Dataset rows

+---+

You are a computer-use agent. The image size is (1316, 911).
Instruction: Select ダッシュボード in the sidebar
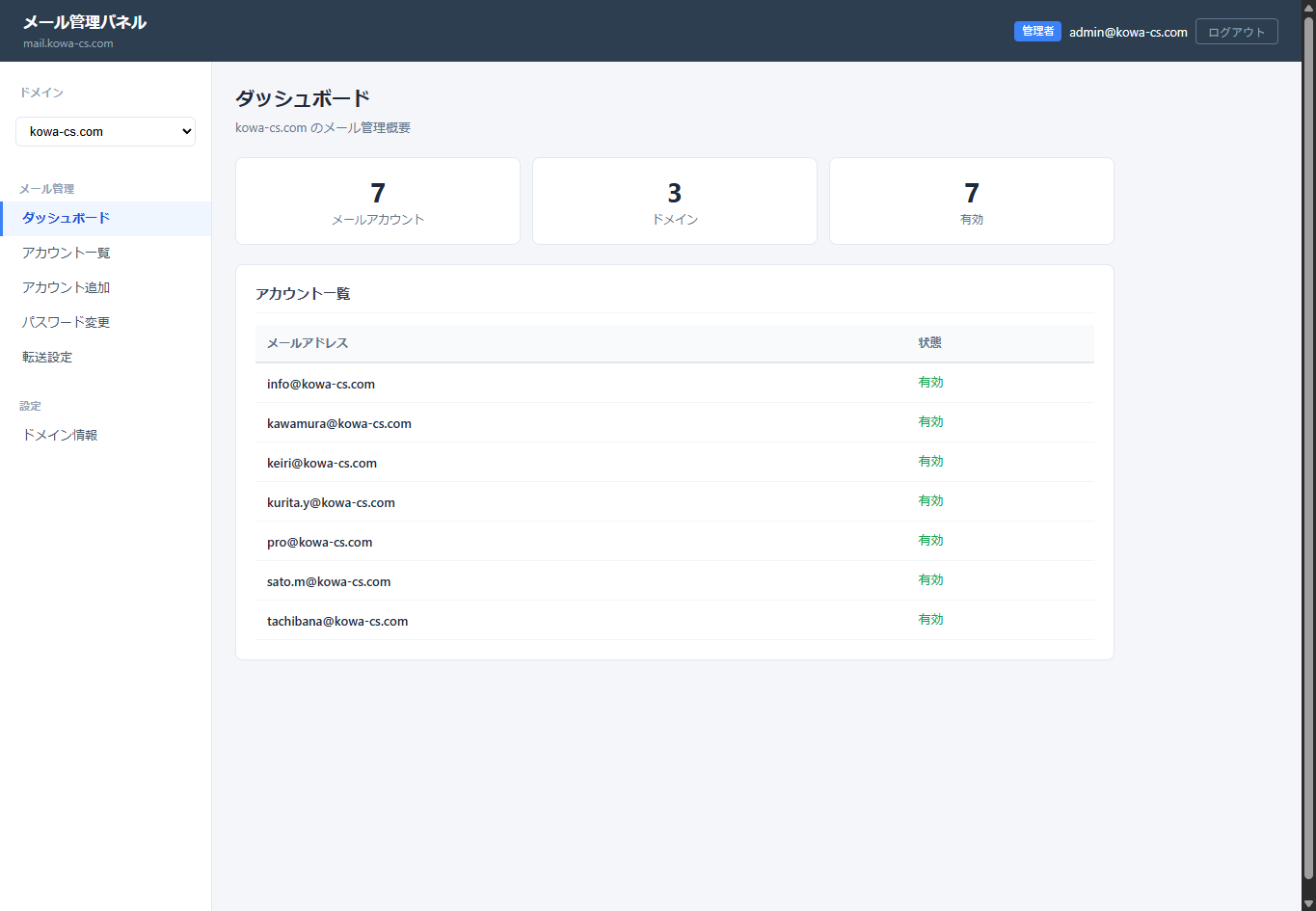pos(67,219)
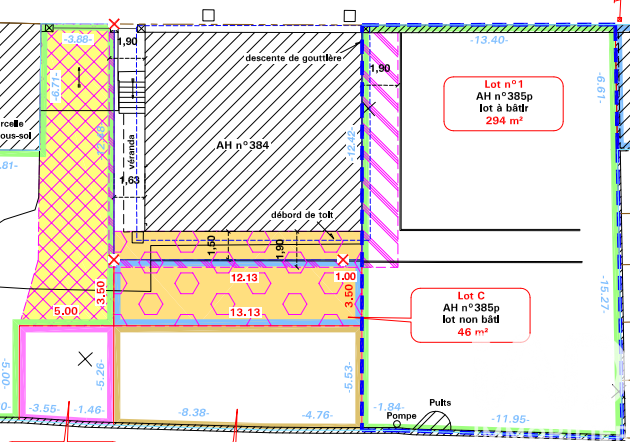Click the red Lot n°1 label box

(x=503, y=104)
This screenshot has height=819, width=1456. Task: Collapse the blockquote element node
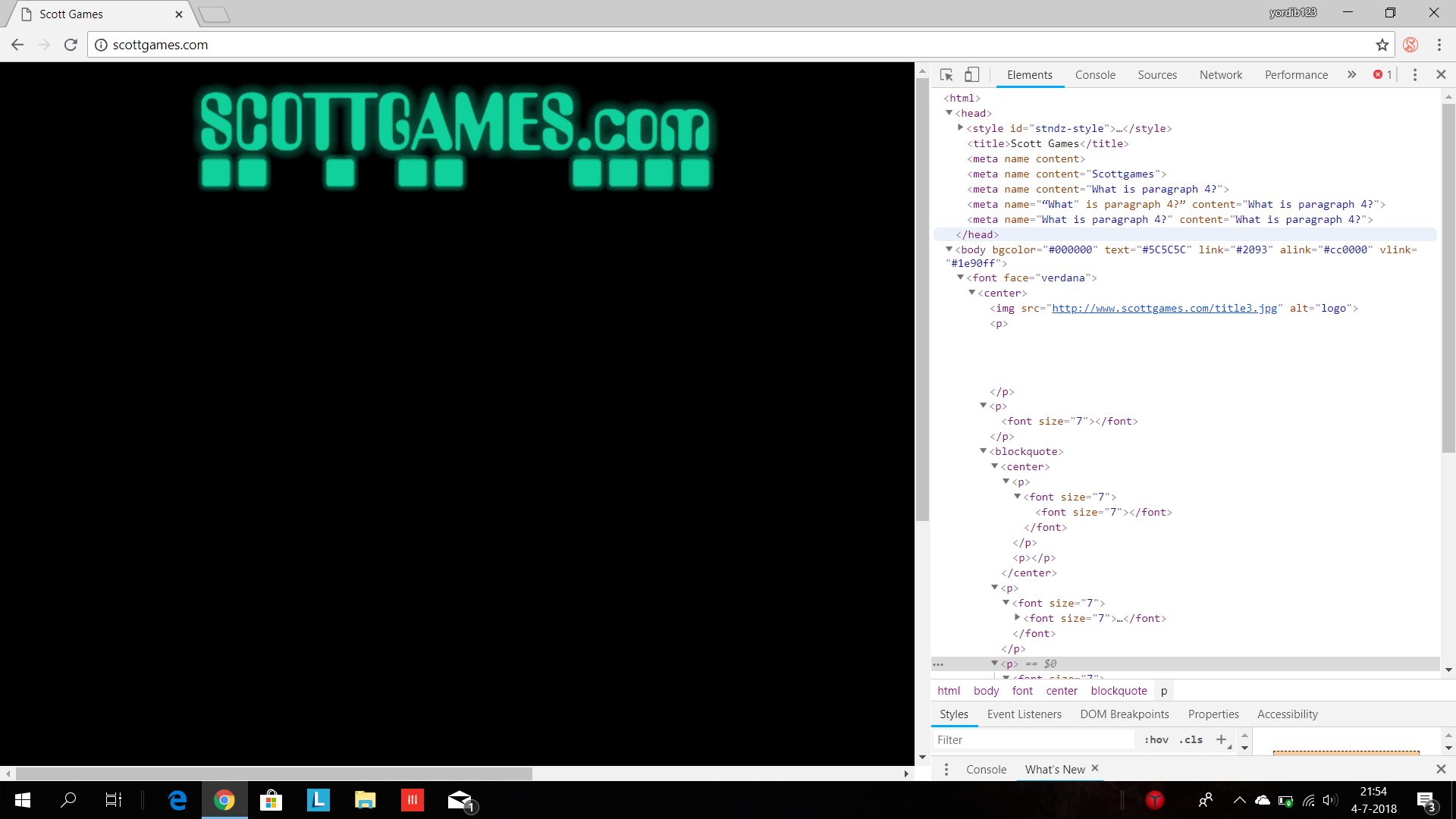[984, 451]
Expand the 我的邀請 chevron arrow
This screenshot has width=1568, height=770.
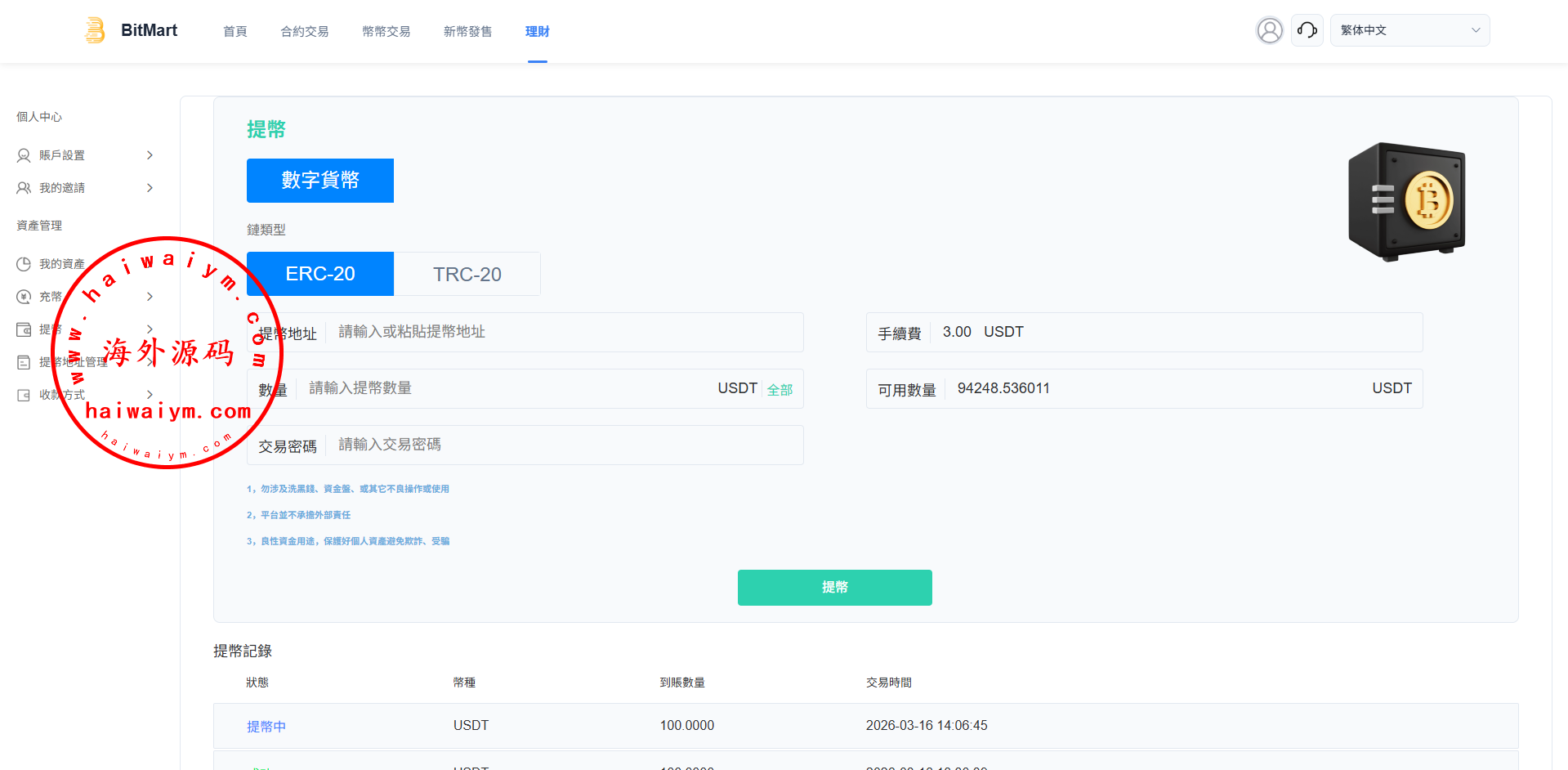pos(150,188)
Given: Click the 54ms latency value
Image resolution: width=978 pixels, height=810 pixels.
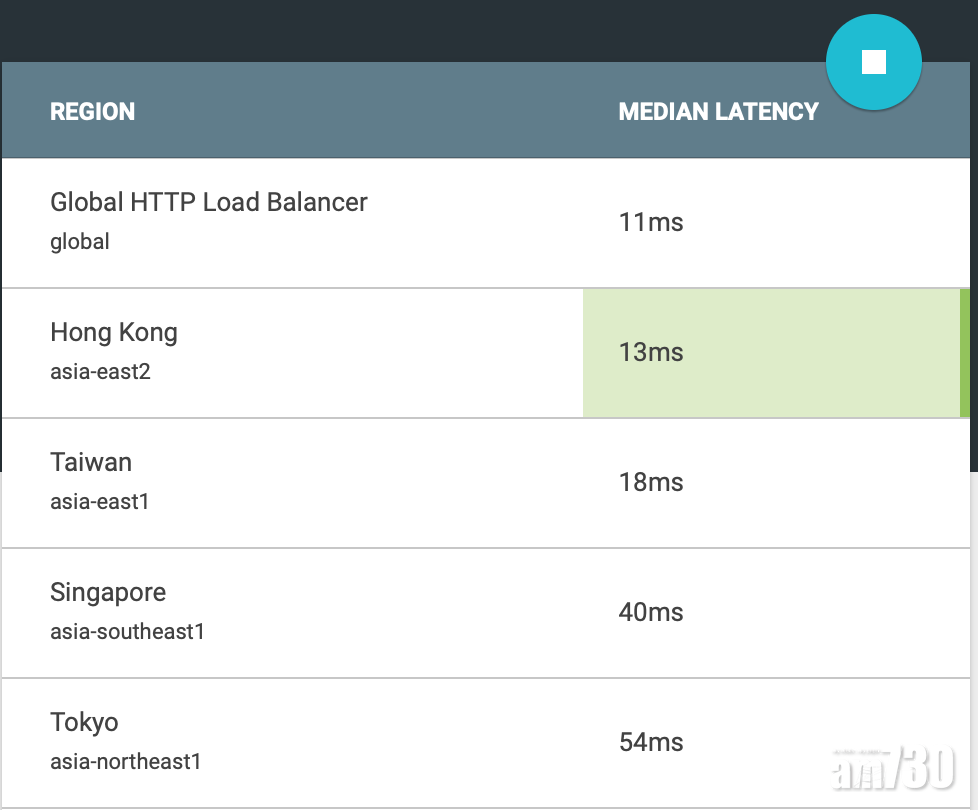Looking at the screenshot, I should pyautogui.click(x=651, y=742).
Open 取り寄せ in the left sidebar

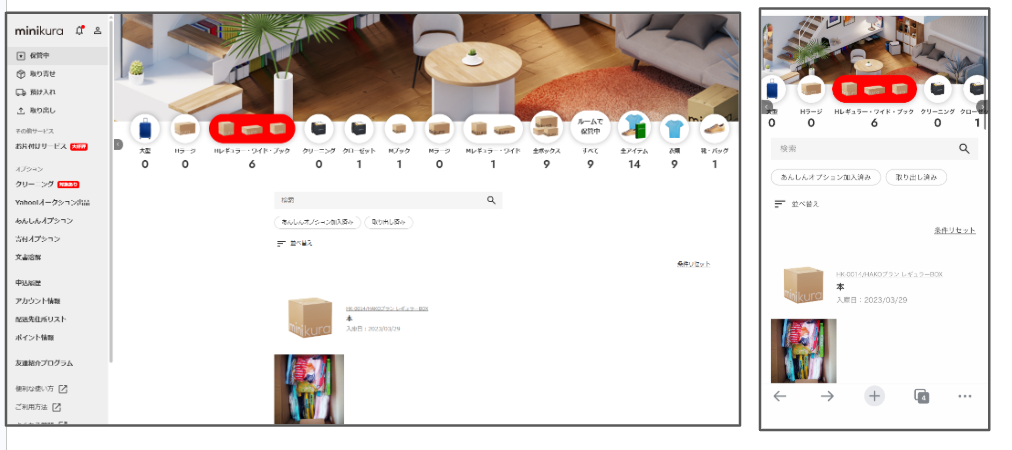click(x=42, y=74)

+---+

__TASK TO COMPLETE__:
Reproduce every line of the items above verbatim, leaving out the pictures.

__FINAL RESULT__:
You are a computer-use agent. The image size is (1316, 911).
Instruction: Select ダッシュボード in the sidebar
pos(67,219)
Click the red Lot n°1 label box

(x=503, y=104)
This screenshot has height=819, width=1456. Task: Collapse the blockquote element node
[984, 451]
Expand the 我的邀請 chevron arrow
This screenshot has width=1568, height=770.
pos(150,188)
Given: Click the 54ms latency value
Image resolution: width=978 pixels, height=810 pixels.
Looking at the screenshot, I should pyautogui.click(x=651, y=742).
Open 取り寄せ in the left sidebar

click(x=42, y=74)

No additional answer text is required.